According to CBRE’s Global Investor Intentions Survey 2015, global real estate investors remain confident and their intentions are expansionary, with more than half planning to increase their acquisitions in 2015.
Globally, 53 percent of investors plan to increase their purchases this year. Investor appetite for cross-regional acquisitions has increased significantly with 38 percent of respondents intending to invest outside their own region this year–up from 28 percent in 2014. Among these investors, 31 percent identified Western Europe as the top destination. Despite the slowdown in China, 27 percent of investors regarded Asia as their preferred investment destination, with economic growth there still outpacing other regions and continuing to offer significant long-term growth potential.
London retained its position as the top city for investment, while other gateway cities such as Tokyo, Sydney, New York and Paris remained in the top ten. Second-tier cities saw an increase in investor interest in 2015, with Madrid, Dallas and Seattle all making the top ten. This reflects investors’ search for more attractive yields, as well as greater knowledge and comfort with a larger number of global cities. There is also a marked increase in appetite among investors from Europe, Middle East and Africa (EMEA) and North America for value-add and opportunistic investments. In contrast, Asia Pacific saw a significant jump in investors preferring prime core assets at 43 percent in 2015, compared to 29 percent last year.
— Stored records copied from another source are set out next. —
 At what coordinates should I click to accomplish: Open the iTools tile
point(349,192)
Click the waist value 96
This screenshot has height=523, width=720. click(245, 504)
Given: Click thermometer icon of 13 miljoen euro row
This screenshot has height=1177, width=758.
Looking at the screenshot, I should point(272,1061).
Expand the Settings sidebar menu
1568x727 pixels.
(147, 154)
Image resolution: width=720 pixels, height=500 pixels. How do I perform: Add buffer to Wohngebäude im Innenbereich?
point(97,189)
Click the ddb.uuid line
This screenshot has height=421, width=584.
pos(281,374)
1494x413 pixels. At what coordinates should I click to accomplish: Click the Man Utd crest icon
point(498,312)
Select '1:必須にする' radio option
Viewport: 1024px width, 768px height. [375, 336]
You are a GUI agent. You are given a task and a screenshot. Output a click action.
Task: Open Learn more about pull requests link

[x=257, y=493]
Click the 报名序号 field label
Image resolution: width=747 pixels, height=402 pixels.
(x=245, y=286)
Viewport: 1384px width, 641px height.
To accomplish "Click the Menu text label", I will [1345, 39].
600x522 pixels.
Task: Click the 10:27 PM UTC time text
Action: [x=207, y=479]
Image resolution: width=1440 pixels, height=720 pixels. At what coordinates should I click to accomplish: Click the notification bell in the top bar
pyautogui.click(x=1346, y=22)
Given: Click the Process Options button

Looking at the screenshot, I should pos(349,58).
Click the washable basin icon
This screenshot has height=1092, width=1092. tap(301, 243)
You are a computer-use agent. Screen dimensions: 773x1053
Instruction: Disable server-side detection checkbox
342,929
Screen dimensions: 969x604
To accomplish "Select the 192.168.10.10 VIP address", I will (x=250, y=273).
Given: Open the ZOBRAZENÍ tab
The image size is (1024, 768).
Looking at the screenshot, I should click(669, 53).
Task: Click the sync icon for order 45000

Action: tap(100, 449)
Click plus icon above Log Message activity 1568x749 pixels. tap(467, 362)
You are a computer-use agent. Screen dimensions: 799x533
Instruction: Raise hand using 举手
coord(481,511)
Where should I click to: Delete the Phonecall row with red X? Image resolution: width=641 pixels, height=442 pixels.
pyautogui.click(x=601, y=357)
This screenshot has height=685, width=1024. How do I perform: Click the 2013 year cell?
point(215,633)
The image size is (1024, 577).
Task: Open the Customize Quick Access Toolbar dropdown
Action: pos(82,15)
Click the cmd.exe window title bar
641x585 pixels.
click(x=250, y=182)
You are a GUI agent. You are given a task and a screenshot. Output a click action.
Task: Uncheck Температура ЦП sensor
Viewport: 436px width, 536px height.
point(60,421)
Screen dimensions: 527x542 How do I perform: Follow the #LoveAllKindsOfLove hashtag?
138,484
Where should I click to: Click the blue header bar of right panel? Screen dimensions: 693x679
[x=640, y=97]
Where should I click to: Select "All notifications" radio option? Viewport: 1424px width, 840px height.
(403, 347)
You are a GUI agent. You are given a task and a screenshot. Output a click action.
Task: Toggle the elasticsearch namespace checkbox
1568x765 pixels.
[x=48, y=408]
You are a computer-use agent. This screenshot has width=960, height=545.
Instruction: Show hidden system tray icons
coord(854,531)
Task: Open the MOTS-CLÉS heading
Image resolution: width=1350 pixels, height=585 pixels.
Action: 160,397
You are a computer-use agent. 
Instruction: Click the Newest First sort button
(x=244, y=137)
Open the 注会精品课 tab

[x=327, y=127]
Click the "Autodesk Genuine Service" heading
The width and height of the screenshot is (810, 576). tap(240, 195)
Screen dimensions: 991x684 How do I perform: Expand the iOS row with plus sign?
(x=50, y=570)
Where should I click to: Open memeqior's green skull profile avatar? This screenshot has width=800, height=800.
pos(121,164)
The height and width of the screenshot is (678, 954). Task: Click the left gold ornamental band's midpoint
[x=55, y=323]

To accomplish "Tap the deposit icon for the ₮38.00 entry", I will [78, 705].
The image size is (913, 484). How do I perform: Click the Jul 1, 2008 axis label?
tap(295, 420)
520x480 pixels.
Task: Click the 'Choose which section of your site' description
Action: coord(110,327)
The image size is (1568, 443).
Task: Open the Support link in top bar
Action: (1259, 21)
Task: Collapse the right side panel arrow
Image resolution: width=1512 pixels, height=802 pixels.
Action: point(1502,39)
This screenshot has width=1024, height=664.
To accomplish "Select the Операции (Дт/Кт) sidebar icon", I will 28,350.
Chris Ludeman, Global President, CBRE Capital Markets, commented: “The appetite for global real estate investment is increasing as more investors intend to deploy capital outside of their own region this year. Competition for assets is intensifying and many investors plan to move out the risk curve in search of higher yields–a trend that will result in a stronger focus on value-add and opportunistic investments. We believe that a low interest rate environment, economic expansion in an increasing number of markets, and corresponding improvement in real estate fundamentals will attract capital to commercial real estate”.
Office and industrial remain the preferred asset classes, selected by 33 percent and 29 percent of investors respectively. Investor interest in industrial and logistics assets is being driven by the structural change in the retail sector and the growth of e-commerce; however, there is a limited supply of assets in this sector available for sale, meaning that investors will continue to face challenges when sourcing deals.
Half of respondents identified asset pricing as the top obstacle to acquiring real estate assets. The tight availability of assets (21 percent) and competition from other investors (19 percent) were also identified as obstacles in all regions.
Richard Barkham, Global Chief Economist, CBRE, commented: “The “new normal” economic environment of moderate growth, low interest rates and compressing bond yields continue to drive investment in commercial real estate. We also observe the continuing globalization of the investment market, reflected by the 40 percent y-o-y growth in cross-regional capital flows in 2014–a figure well above the growth rate for the market overall. The survey findings strengthen our view that overall volumes and cross-regional investment will increase in 2015”.
Valentin Gavrilov, Director of Research, СBRE in Russia, commented: “After low activity in Q1 2015, when investment transactions amounted to just USD 350 million, the first signs of recovery are appearing. During first 4 months of 2015 investment volumes exceeded USD 700 million. Given earlier indicated investor interest to some properties, this indicator might grow by additional a few hundreds millions USD in May-June.
Acquisitions of commercial space by tenants also indicated noticeable growth. In Q1 owner-occupiers bought more than 400,000 sqm of office space, which is equivalent to 21 percent of the volume of new leasing and renegotiations transactions combined. In I&L segment we see owner-occupiers transactions, which are as large as 100,000 sqm.
Increase in investment activity is explained by increasing probability of scenario, in which currently the market is close to its cyclical low. Better than expected dynamics of a number of macroeconomic indicators, as well as noticeable appreciation of Rouble since January 2015, contribute to positive sentiments.
One should mention that market uncertainty is still pretty high. The risks are associated with still remaining geopolitical issues and possibility to see one more downward wave in oil prices under the influence of, say, perspectives of Iran, coming back to oil market, or world economy, slowing down its growth. High new delivery and its upward pressure on the vacancy remain important risks for office and retail segments.
However, chances for faster than expected recovery of demand for commercial space increased since the beginning of 2015. Now it is the key decision-making driver for investors, which are ready to take higher risks. Potential of growth in asset price is estimated at 40-50 percent during the next 2 years, which is very attractive for some players”.